Carton jaune, Jean-Louis ! La joueuse la plus exposée à la critique dans le foot féminin, c'est la gardienne de but. A la moindre sortie hasardeuse sur corner, les critiques fusent. La gardienne tricolore Sarah Bouhaddi en a fait l'amère expérience après l'élimination contre le Japon en demi-finale des JO 2012, avec deux grossières erreurs sur coups de pied arrêtés. L'entraîneur du PSG féminin, Farid Benstiti, reconnaît dans L'Equipe qu'il y a une vraie carence du poste en France : "On a du retard, comme cela a pu être le cas pour les garçons il y a quelques années. Il faut susciter des vocations."
La gardienne Karen Bardsley a été laminée par la presse anglaise (lire cet article au vitriol du Daily Mail) pour avoir marqué un but contre son camp au premier tour de l'Euro 2013, qui a entraîné l'élimination de l'Angleterre. Dans le Guardian, deux ans plus tôt, elle pestait : "C'est très énervant que la gardienne soit toujours critiquée et qu'on ne reçoive jamais de louanges quand c'est dû. Lors de la Coupe du monde 2010, pas mal de gardiens n'étaient pas à leur top niveau et on n'en a pas entendu autant. Ça dépend juste des préjugés des gens. On fait de notre mieux. C'est toujours plus facile d'être critique."
"Au foot féminin aussi, le foot est un sport qui se joue à 11 contre 11 et, à la fin, c'est l'Allemagne qui gagne !"

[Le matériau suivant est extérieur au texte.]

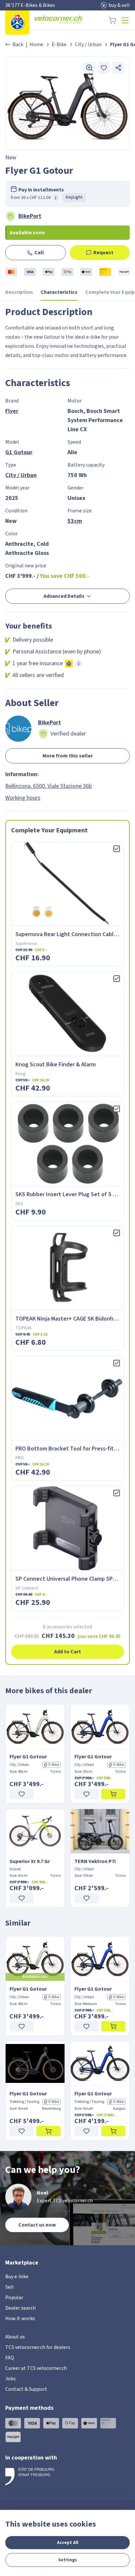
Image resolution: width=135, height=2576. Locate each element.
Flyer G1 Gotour (28, 1756)
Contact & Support (26, 2389)
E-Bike (59, 44)
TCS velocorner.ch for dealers (37, 2347)
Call (39, 252)
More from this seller (68, 755)
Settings (67, 2560)
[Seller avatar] (18, 729)
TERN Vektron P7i (95, 1861)
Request (103, 252)
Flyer (11, 411)
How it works (20, 2318)
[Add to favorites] (104, 68)
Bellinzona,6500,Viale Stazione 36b (48, 786)
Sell (9, 2287)
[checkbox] (116, 848)
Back (17, 44)
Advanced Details (64, 596)
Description (19, 292)
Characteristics (59, 292)
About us (15, 2336)
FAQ (9, 2357)
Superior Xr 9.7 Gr (30, 1861)
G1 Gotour (18, 452)
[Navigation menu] (125, 20)
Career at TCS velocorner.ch (36, 2368)
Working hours (22, 798)
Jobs (10, 2378)
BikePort (29, 216)
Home (36, 44)
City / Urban (88, 44)
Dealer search (20, 2308)
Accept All (67, 2542)
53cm (75, 521)
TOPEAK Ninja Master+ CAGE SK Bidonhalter (70, 1319)
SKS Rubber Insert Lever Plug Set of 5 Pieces (72, 1194)
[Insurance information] (79, 663)
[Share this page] (118, 68)
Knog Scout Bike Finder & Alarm (55, 1064)
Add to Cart (67, 1651)
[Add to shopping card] (113, 1794)
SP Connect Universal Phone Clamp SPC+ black (74, 1579)
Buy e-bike (17, 2276)
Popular (14, 2297)
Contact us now (37, 2225)
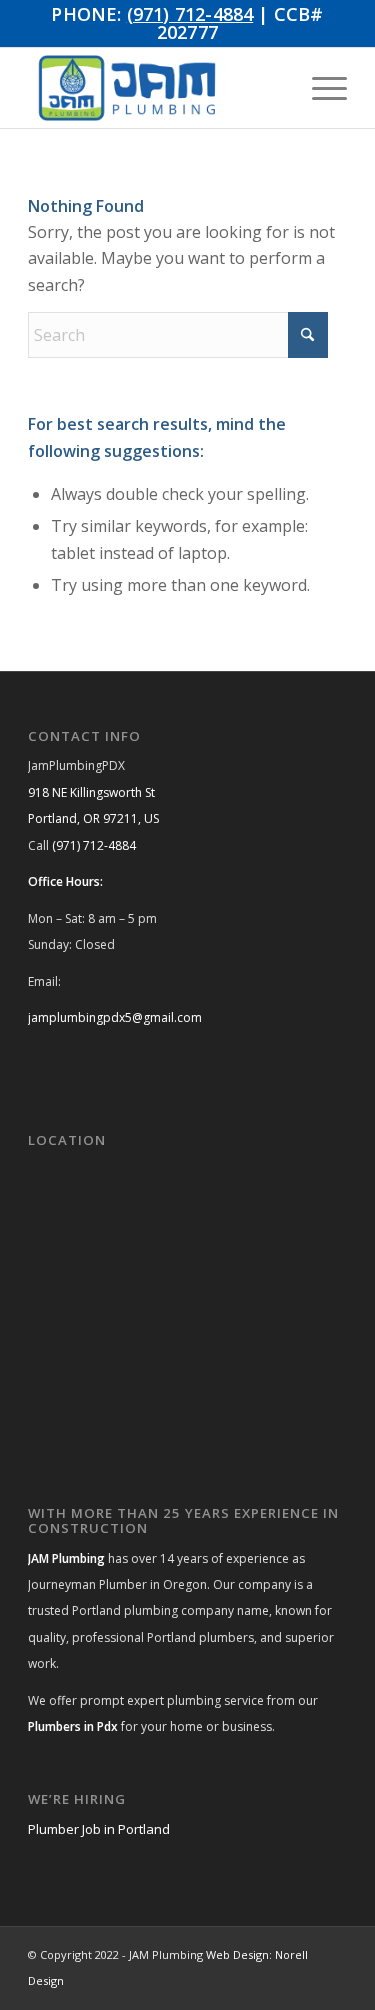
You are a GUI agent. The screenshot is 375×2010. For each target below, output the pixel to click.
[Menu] (319, 88)
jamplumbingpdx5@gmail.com (115, 1017)
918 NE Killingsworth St (91, 792)
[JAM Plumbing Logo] (155, 88)
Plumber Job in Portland (99, 1829)
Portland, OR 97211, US (93, 818)
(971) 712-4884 (190, 14)
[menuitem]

La célèbre phrase de Gary Lineker peut aussi s'appliquer à la Mannschaft féminine. Avec deux Coupes du monde au palmarès, huit Euros (dont les six derniers consécutivement) et trois médailles de bronze olympiques, l'armoire à trophées est bien remplie. Mais il ne faut pas croire que l'Allemagne a déjà gagné le tournoi, après avoir écrasé une faiblarde équipe ivoirienne 10-0 pour son entrée dans la compétition samedi 6 juin. Comme le remarque le site de statistiques FiveThirtyEight, la différence de buts entre le vainqueur d'un match et son adversaire est passée de 2,8 buts à 1,5 entre 1999 et 2011.
Le site s'est risqué à un pronostic : l'Allemagne est favorite, juste devant les Etats-Unis. Suit un groupe de cinq outsiders : le Japon (tenant du titre), le Canada (le pays hôte), la France, la Suède et le Brésil. Un espoir pour les Bleues : FiveThirtyEight s'était trompé dans les grandes largeurs en prédisant un succès du Brésil au dernier Mondial masculin. Il est plus fiable en politique, car il a prédit les conditions exactes de la réélection de Barack Obama en 2012.
"Et leurs primes de match, c'est des boîtes de maquillage, tant qu'on y est ?"
Carton rouge, Jean-Louis ! Dans les temps héroïques, les footballeuses jouaient vraiment pour la gloire. Les Américaines n'étaient défrayées que 10 dollars par jour pendant la Coupe du monde 1991. Qui ne s'appelait d'ailleurs pas "Coupe du monde", la Fifa ayant interdit l'utilisation du nom pour lui préférer l'épouvantable "championnat du monde féminin de la Coupe M&M's". Devant le succès populaire de l'événement – 60 000 spectateurs dans les gradins à chaque match –, l'instance mondiale fait machine arrière et baptise l'édition 1995 "la deuxième Coupe du monde", rappelle le Guardian.
En 2015 , la prime de victoire pour gagner la Coupe du monde s'élève à 2 millions de dollars (1,78 million d'euros), deux fois plus que pour l'édition 2011. Mais ça reste beaucoup moins que ce qu'ont empoché les Allemands, vainqueurs du Mondial brésilien (35 millions de dollars, 31 millions d'euros).